Chatbots effortlessly answer unremarkable questions. But we can’t trust them to answer unexpected ones.
I’ve been exploring the complex roots of misinformation in AI. So far in this series, I have noted that online content is full of crowd-sourced information, and that AI platforms depend on crawling online content that’s full of crowd-sourced information. These dependencies have created a deep vulnerability for AI platforms toward misinformation.
This post looks at how platforms are changing due to AI, and why these changes make crowd-sourced information less useful and informative. AI platforms are perversely making essential online information less intelligent.
The evolution of platforms
Platforms emerged to solve the problem of how to access information written by different parties. Platforms aspire to be a one-stop source of information. To deliver that promise, they host information from many sources.
No single organization can publish everything anyone would need to know and provide comprehensive information online that covers every contingency its customers or stakeholders might face. Even when they should ideally be the authoritative source of information about a topic, organizations face the realities of resource constraints. They can only publish about those issues that are most frequently sought or have the highest business impact.
Outside parties, such as partners or customers, contribute advice and information that authoritative sources don’t have the capacity or inclination to provide. Long tail information may cover lesser-known details, considerations associated with resolving issues, edge cases, and sometimes, problems companies would prefer not to publicize prominently, such as known problems. Platforms recognize that users seek such information and aggregate it to make it more easily available.
Platforms emerged that specialized in offering access to a range of online content. Search platforms collect and rank relevant links to any web page from any website. Ratings platforms like Rotten Tomatoes or Angie’s List collect and host user comments from any commentator. Marketplace platforms such as eBay or Amazon collect customer reviews of products and vendors. GitHub emerged as a platform for discussions about all kinds of code, hosting bug reports, feature requests, and proposed solutions.
Platforms live on content contributed by outside sources. Crowd-sourced content is often characterized as “user-generated”, implying customers write it. Yet platforms also aggregate content from other parties that contribute online content, such as partners, distributors, journalists, critics, and influencers. Some platforms aggregate or syndicate machine-generated data (such as prices, inventories, or schedules) from different sources.
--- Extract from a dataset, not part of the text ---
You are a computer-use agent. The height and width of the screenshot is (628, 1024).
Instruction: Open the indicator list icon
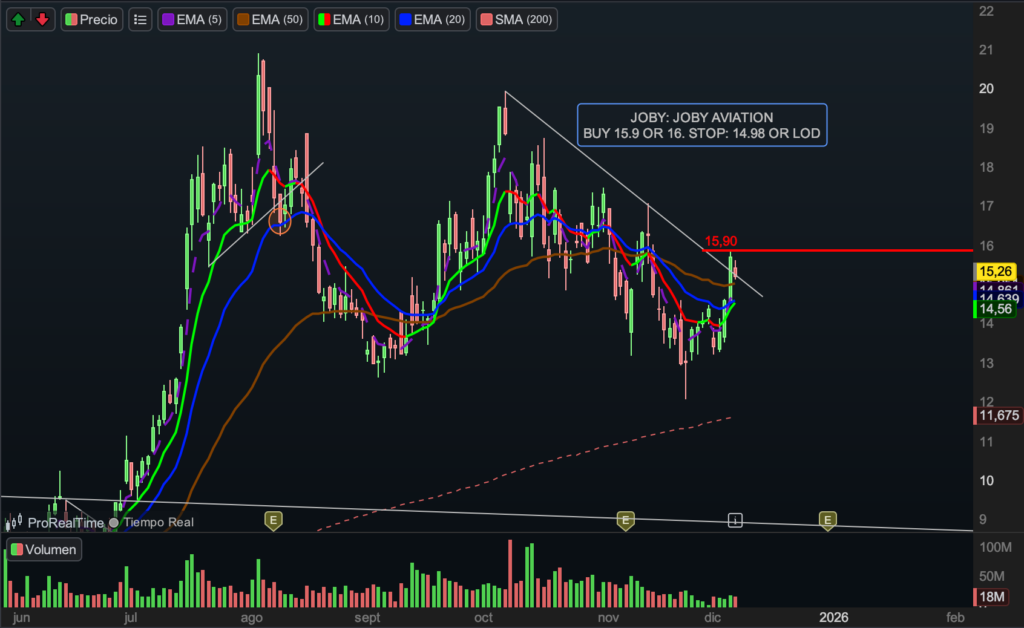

Platforms aggregate details that no single contributor could develop. The platform assembles a mosaic from many individual pieces. Sometimes the mosaic is complete, though often it’s not.
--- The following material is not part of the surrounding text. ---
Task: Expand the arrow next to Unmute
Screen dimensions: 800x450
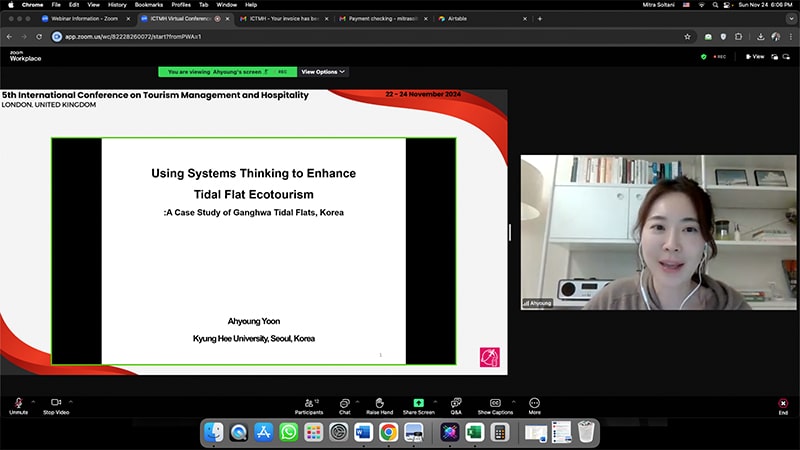Action: point(33,401)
Platforms have taken advantage of – and benefited from – the web’s open contribution model. Anyone can post their views online, and it’s up to readers to decide what’s useful. Readers vote their preferences by clicking links, which signals the value of the content, which algorithms in turn rank. Such a ranking is never a perfect process, but at least individual readers played a role in shaping the process.
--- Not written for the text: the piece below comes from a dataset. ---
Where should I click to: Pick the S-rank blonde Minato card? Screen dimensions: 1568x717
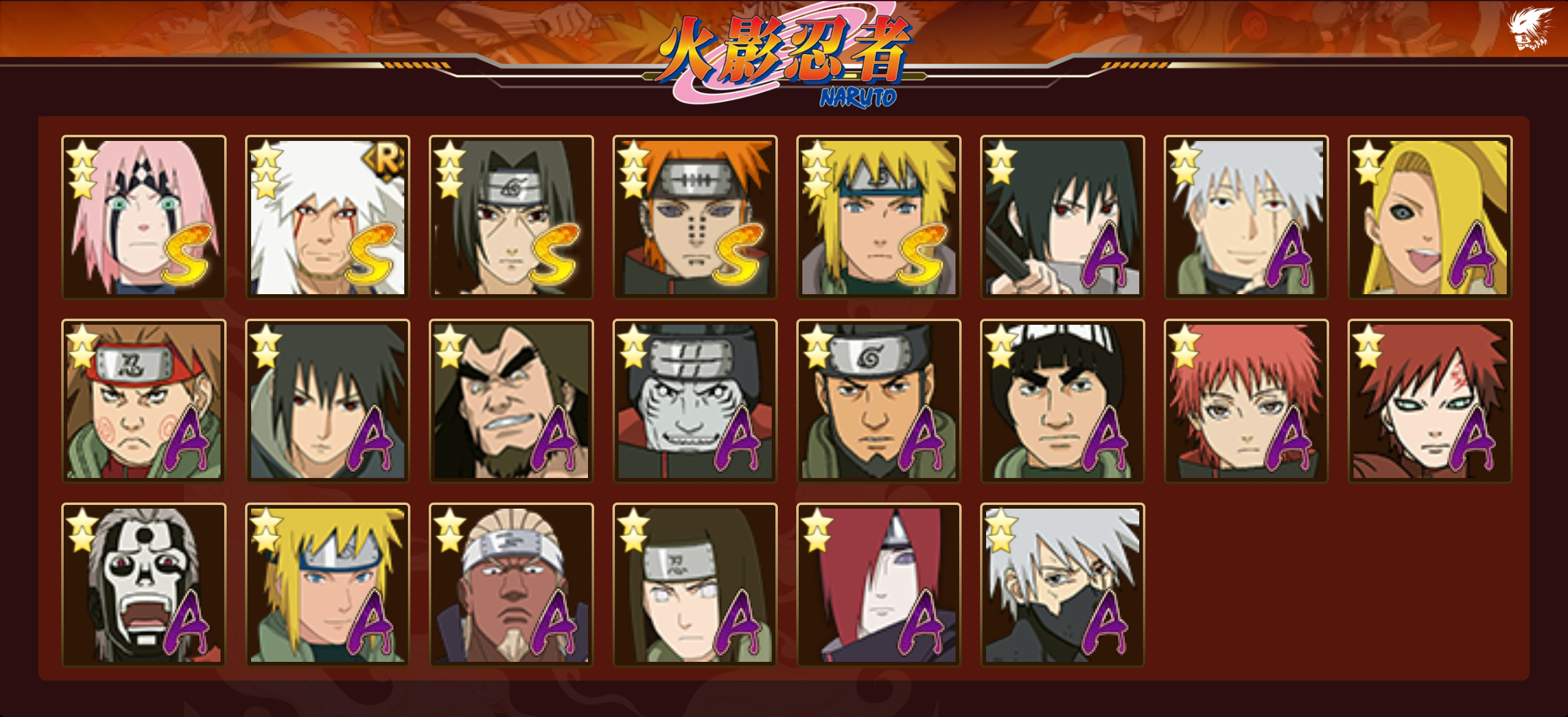[879, 217]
AI platforms alter the utility of crowd-sourced information
AI platforms such as ChatGPT and Claude are the latest stage in the evolution of platforms. Like their predecessors, they pull together information originally contributed by diverse sources and present themselves as a one-stop destination for answers. But they change what value readers get from the sources.
Readers value crowd-sourced information according to whether it’s efficient and informative for them.
When there are many contributions, it can be inefficient to read them all.
But in many situations, each contribution will provide extra perspectives that make reading additional contributions informative. For example, it’s often informative to compare different sources of information about a topic, such as from a vendor and its competitor. It is rarer to rely on a single source of information confidently.
Sifting through numerous postings is an inefficient way of determining undisputed truths, because there’s a lot of redundancy in them. Yet the collective voice of the crowd is informative for complex situations where distinct perspectives contribute to a fuller picture, though the process is still inefficient.
AI platforms make the process of assessing crowd-sourced content more efficient. But by doing so, it makes the information less informative.
When aggregated, individual insights can be flattened into anodyne statements. For example, we learn from an AI summary of customer reviews of a bookstore chain branch that the store offers a variety of books – an obvious observation. But AI summaries won’t tell us if the store has many books about philosophy or learning an instrument. We expect computers to produce “intelligence” but find it missing.

AI platforms damage the quality of crowd-sourced information
Before LLMs, platforms encouraged users to view the original posts. The platform’s role was to act as a clearinghouse that indexes contributed content.
Now, clearinghouse-oriented platforms are morphing into AI platforms. Forums like StackExchange have been replaced by tools such as Copilot and ChatGPT.
The AI platform transforms the content developed by others, a role I refer to as third-party AI. The AI platform does not originate the source information nor does it take responsibility for its accuracy. It operates on the assumption that relevant and accurate information exists within the corpus of content it has crawled.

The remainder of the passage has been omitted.